Из членов суда двое относились к нему с доверием и считали его показания искренними. Если кое-какие неточности проскальзывали в его рассказах, они их склонны были приписать скорее невольной ошибке, чем злому предумышленному намерению.

Мои обвинители, наоборот, с уверенностью и с апломбом говорили о Бакае, как о человеке, подосланном правительством, чтоб втереться ко мне в доверие и осуществить через мое посредничество свою полицейскую интригу.

Я еле удерживался от смеха, выслушивая эту наивную и нелепую гипотезу. Итак, мы, как заговорщики, сходились на тайный суд, скрывая свои имена, заметая свои следы, принимая тысячи конспиративных предосторожностей… чтобы допросить „шпика“, специально подосланного царским правительством… Поистине нужно было быть совершенно ослепленным Азефом, чтоб дойти до такой бессмыслицы.

До чего велико было обаяние Азефа, тот моральный гипноз, который он производил на боевиков и членов ЦК, показывает следующая характерная мелочь.

Во время прений все старательно избегали произносить имя „великого революционера“… Делалось это, конечно, из конспиративных соображений. И всякий раз, когда по рассеянности, я громко называл его, вокруг меня поднималось возмущенное шиканье: „Говорите тише, тише! А лучше называйте его Иваном Николаевичем“.

Бакай под перекрестным огнем вопросов рассказал всю свою жизнь. Суду необходимо было окончательно выяснить свое отношение к нему и решить, заслуживает ли он доверие или нет. В последнем случае все его показания должны“, были быть отвергнуты. Бакай, правда, не, знал лично Азефа, но он обладал достаточными сведениями, чтоб доказать, что все, что он знал о Раскине, вполне применимо к Азефу.

Если мне трудно было доказать искренность Бакая, то моим обвинителям еще менее легко было доказать его двуличие. Во всяком случае было очевидно, что данные, приведенные им, оказали известное влияние на умонастроение большинства судей.

Благодаря сопоставлению известных фактов и чисел удалось установить, что в тот момент, когда таинственный провокатор Раскин приезжал в Варшаву, чтобы повидаться с железнодорожником, находившимся под надзором полиции, Азеф также приезжал в этот город для свидания с тем же лицом.

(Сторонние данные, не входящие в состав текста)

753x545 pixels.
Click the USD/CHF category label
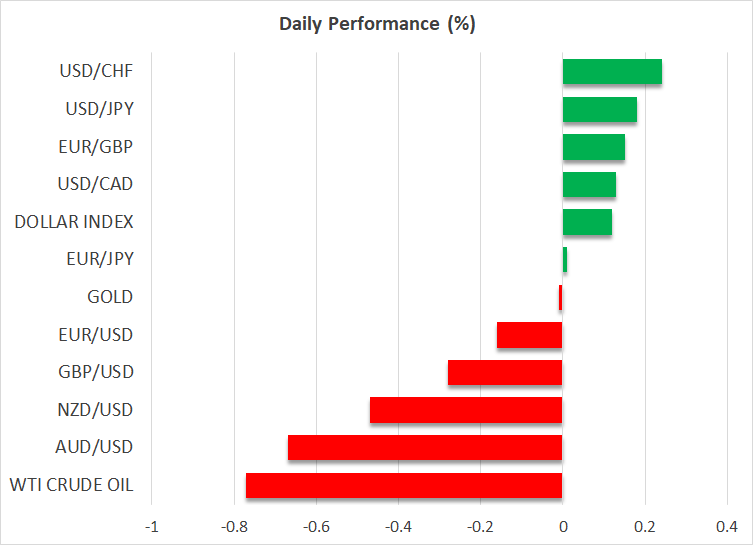(x=97, y=72)
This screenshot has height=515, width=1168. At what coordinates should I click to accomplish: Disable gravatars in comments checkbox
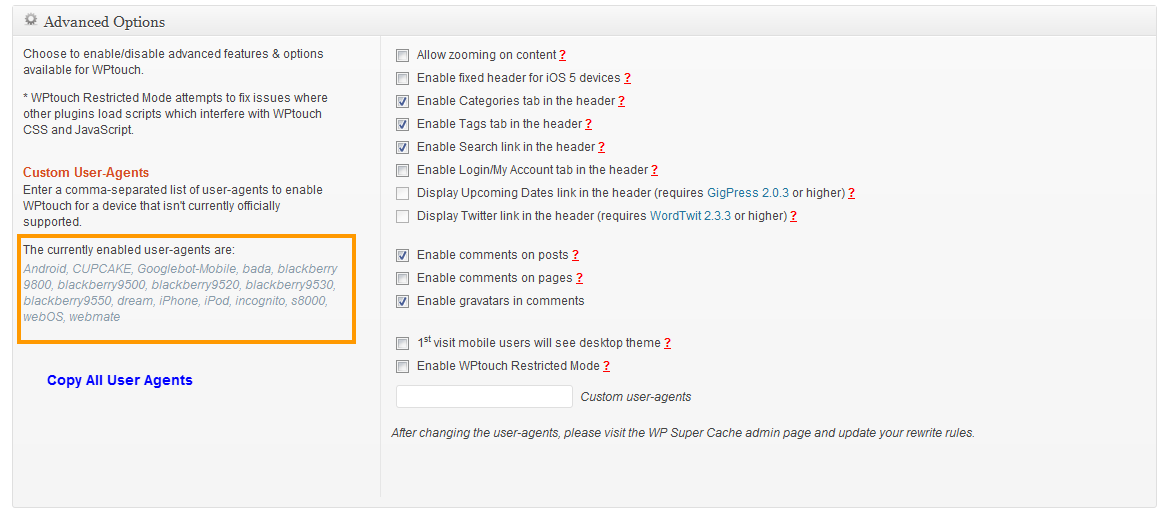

Почти все остальные показания Бакая должны были быть признаны серьезными и основательными, как, например, сведения, относившиеся к выдаче нелегальной типографии в Томске, провал, который считался до тех пор центральным комитетом совершенно нормальным.

На последнем заседании, состоявшемся 29 октября 1908 г., центральный комитет намеревался одним сильным ударом опрокинуть все мои построения. В блестящей стройной аргументации должны были быть сосредоточены, как в фокусе, все доводы, неопровержимо доказывавшие абсолютную невозможность обвинения Азефа. Предполагалось, что эти доводы подействовали на мой упрямый ум и заронят в нем серьезные сомнения.